The Making of Entrepreneurs

By Alan Foy on June 1, 2010 in Business

What is an Entrepreneur? It all depends on who’s talking.

Members of the political class, media, industry, academia, and the general public have a variety of perspectives on entrepreneurship.   Often, it means something altogether different for each cohort.  The unfortunate thing about entrepreneurship, however, is that it is sometimes completely misunderstood, and worse still, entrepreneurs themselves are viewed as having almost enigmatic and somewhat obscure personalities.  Are they mad, attention seeking, unscrupulous, greedy, independent, ingenious or terrifying?  Or are they simply misunderstood?

Our perspectives are often driven by a textbook definition which can be a linear interpretation of what it means to be an entrepreneur.   From a leadership perspective, we apply a “great man theory” lens to entrepreneurs.  We assume that they have some magical, charismatic and mystic quality that makes them entrepreneurs.  At some levels, we believe that entrepreneurs are born, not made.  They take risks that the ordinary man or woman would not take.  Why?  Because they have some extraordinary genius that makes them, well, entrepreneurs…

Personally, I would like to challenge that thinking.  Firstly, I would argue that having met a range of highly successful entrepreneurs in Ireland over the last few years, that each one of them would attribute their success to the team they have around them.  People are key.  In fact, the most successful would put even more emphasis and value on the people that surround them; their attitude, their teamwork, their energy and their competence.  The most successful companies of all time have built high energy “hot spots” (check out the book by Lynda Gratton) and which are built around cultures of performance. 
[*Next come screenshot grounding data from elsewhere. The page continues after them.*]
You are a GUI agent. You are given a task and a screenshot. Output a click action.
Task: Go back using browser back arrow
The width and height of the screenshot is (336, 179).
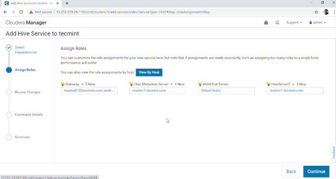tap(5, 12)
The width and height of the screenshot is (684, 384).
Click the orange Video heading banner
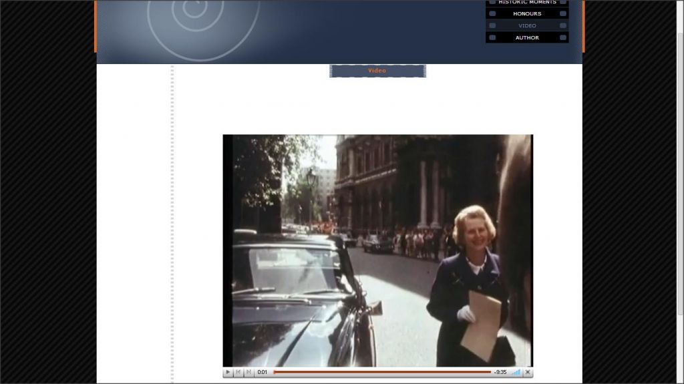(x=377, y=71)
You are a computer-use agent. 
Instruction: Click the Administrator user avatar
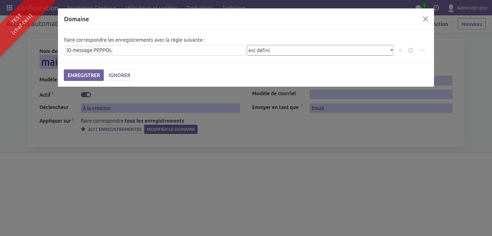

High performance people create high performance cultures.  The problem is that “culture” is a very esoteric and fluffy term.  From the start-ups and SME’s that I have seen, the culture of a business is created and built by people working in the business.  Culture is more than the original founder, although they have a huge impact on the business.  But it’s more than them.  It’s a collective thing, a way of operating and set of behaviours, all of which are reinforced by the team.   The entrepreneur is more like a team captain.  They are not the team, they are a part of it.
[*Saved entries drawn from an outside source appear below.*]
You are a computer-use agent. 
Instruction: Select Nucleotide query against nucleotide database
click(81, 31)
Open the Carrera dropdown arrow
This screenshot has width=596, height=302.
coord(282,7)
Secondly, in my opinion, entrepreneurship is about innovation.  It’s not all about the next big thing.  It’s not all about revolutionary, game changing technology.  We can be entrepreneurial in existing businesses.  We can find new, better and more innovative ways of doing business and serving our customer.  Some of the most recent successful, enterprising ideas have been centred around business model innovation like DELL or Amazon or Ryanair.  

I can safely say that the majority of entrepreneurs don’t see visions of the future and then arrive back on earth to prepare a business plan and seek funding.   Business, as in life, just doesn’t work that way.   Entrepreneurship is about serving a need or a gap and fixing it.  I would even go so far as to say that most inventions have been a reaction to a gaping lack of something and a clear, identifiable need.  It’s not about sitting on top of some mountain somewhere and strategising.  It’s about knowing your customer and their needs and doing everything in your power to serve them and address those needs.  

Entrepreneurship firstly involves identifying gaps and weaknesses in the current order of things.  But coupled with this, entrepreneurship involves actually doing something about it.   This is what differentiates entrepreneurs and this is potentially why we elevate them to celebrity status.   But we forget that sometimes these entrepreneurs weren’t so visionary, so talented or so lucky.  Sometimes they needed to make a living.  They had to take a risk which led them down a path they might not ordinarily have chosen.  They committed themselves to a course and a trajectory, which either worked or did not.  But it’s safe to say, they almost never went it alone.